(Collected data entries)
╭──

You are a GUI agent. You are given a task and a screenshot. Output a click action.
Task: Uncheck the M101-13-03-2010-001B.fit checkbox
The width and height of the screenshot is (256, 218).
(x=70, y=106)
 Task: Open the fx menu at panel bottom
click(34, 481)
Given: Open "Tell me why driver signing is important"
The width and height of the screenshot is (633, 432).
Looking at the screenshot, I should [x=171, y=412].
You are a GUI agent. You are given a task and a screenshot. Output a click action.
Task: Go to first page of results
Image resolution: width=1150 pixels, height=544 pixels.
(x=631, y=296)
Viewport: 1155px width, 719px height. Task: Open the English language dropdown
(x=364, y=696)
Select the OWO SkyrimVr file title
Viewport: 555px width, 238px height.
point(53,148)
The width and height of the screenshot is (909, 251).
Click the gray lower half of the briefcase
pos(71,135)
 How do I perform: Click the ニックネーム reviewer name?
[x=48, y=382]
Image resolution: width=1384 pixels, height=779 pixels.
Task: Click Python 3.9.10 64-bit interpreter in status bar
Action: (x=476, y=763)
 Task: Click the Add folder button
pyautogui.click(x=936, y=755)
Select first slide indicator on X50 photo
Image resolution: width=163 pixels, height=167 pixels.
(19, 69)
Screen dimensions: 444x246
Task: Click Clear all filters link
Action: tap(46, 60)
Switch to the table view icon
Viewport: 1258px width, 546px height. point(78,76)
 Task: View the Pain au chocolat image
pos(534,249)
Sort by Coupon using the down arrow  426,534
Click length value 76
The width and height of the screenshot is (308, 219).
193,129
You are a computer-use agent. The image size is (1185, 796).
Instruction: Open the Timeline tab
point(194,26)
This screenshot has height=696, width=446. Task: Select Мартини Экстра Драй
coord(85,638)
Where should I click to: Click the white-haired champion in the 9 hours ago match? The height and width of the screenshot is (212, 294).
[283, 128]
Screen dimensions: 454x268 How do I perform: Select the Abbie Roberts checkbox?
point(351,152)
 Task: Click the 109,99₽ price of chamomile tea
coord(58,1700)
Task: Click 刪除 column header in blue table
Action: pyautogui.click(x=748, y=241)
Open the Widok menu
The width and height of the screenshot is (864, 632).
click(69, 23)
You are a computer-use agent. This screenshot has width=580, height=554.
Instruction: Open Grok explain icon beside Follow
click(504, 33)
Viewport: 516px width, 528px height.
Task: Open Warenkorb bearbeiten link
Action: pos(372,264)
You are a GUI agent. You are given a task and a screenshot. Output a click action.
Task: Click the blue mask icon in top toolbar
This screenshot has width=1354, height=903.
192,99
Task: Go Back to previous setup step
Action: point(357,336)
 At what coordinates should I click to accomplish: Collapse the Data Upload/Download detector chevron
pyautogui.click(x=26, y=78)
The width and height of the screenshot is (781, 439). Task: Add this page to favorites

╰──

### EXERCISE DESCRIPTION
Write out a word-for-word copy of every entry above.

### EXERCISE ANSWER
You are a GUI agent. You are given a task and a screenshot. Output a click action.
Task: Uncheck the M101-13-03-2010-001B.fit checkbox
The width and height of the screenshot is (256, 218).
(x=70, y=106)
 Task: Open the fx menu at panel bottom
click(34, 481)
Given: Open "Tell me why driver signing is important"
The width and height of the screenshot is (633, 432).
Looking at the screenshot, I should [x=171, y=412].
You are a GUI agent. You are given a task and a screenshot. Output a click action.
Task: Go to first page of results
Image resolution: width=1150 pixels, height=544 pixels.
(x=631, y=296)
Viewport: 1155px width, 719px height. Task: Open the English language dropdown
(x=364, y=696)
Select the OWO SkyrimVr file title
Viewport: 555px width, 238px height.
point(53,148)
The width and height of the screenshot is (909, 251).
Click the gray lower half of the briefcase
pos(71,135)
 How do I perform: Click the ニックネーム reviewer name?
[x=48, y=382]
Image resolution: width=1384 pixels, height=779 pixels.
Task: Click Python 3.9.10 64-bit interpreter in status bar
Action: (x=476, y=763)
 Task: Click the Add folder button
pyautogui.click(x=936, y=755)
Select first slide indicator on X50 photo
Image resolution: width=163 pixels, height=167 pixels.
(19, 69)
Screen dimensions: 444x246
Task: Click Clear all filters link
Action: tap(46, 60)
Switch to the table view icon
Viewport: 1258px width, 546px height. point(78,76)
 Task: View the Pain au chocolat image
pos(534,249)
Sort by Coupon using the down arrow  426,534
Click length value 76
The width and height of the screenshot is (308, 219).
193,129
You are a computer-use agent. The image size is (1185, 796).
Instruction: Open the Timeline tab
point(194,26)
This screenshot has height=696, width=446. Task: Select Мартини Экстра Драй
coord(85,638)
Where should I click to: Click the white-haired champion in the 9 hours ago match? The height and width of the screenshot is (212, 294).
[283, 128]
Screen dimensions: 454x268 How do I perform: Select the Abbie Roberts checkbox?
point(351,152)
 Task: Click the 109,99₽ price of chamomile tea
coord(58,1700)
Task: Click 刪除 column header in blue table
Action: pyautogui.click(x=748, y=241)
Open the Widok menu
The width and height of the screenshot is (864, 632).
click(69, 23)
You are a computer-use agent. This screenshot has width=580, height=554.
Instruction: Open Grok explain icon beside Follow
click(504, 33)
Viewport: 516px width, 528px height.
Task: Open Warenkorb bearbeiten link
Action: pos(372,264)
You are a GUI agent. You are given a task and a screenshot. Output a click action.
Task: Click the blue mask icon in top toolbar
This screenshot has width=1354, height=903.
192,99
Task: Go Back to previous setup step
Action: point(357,336)
 At what coordinates should I click to accomplish: Collapse the Data Upload/Download detector chevron
pyautogui.click(x=26, y=78)
The width and height of the screenshot is (781, 439). Task: Add this page to favorites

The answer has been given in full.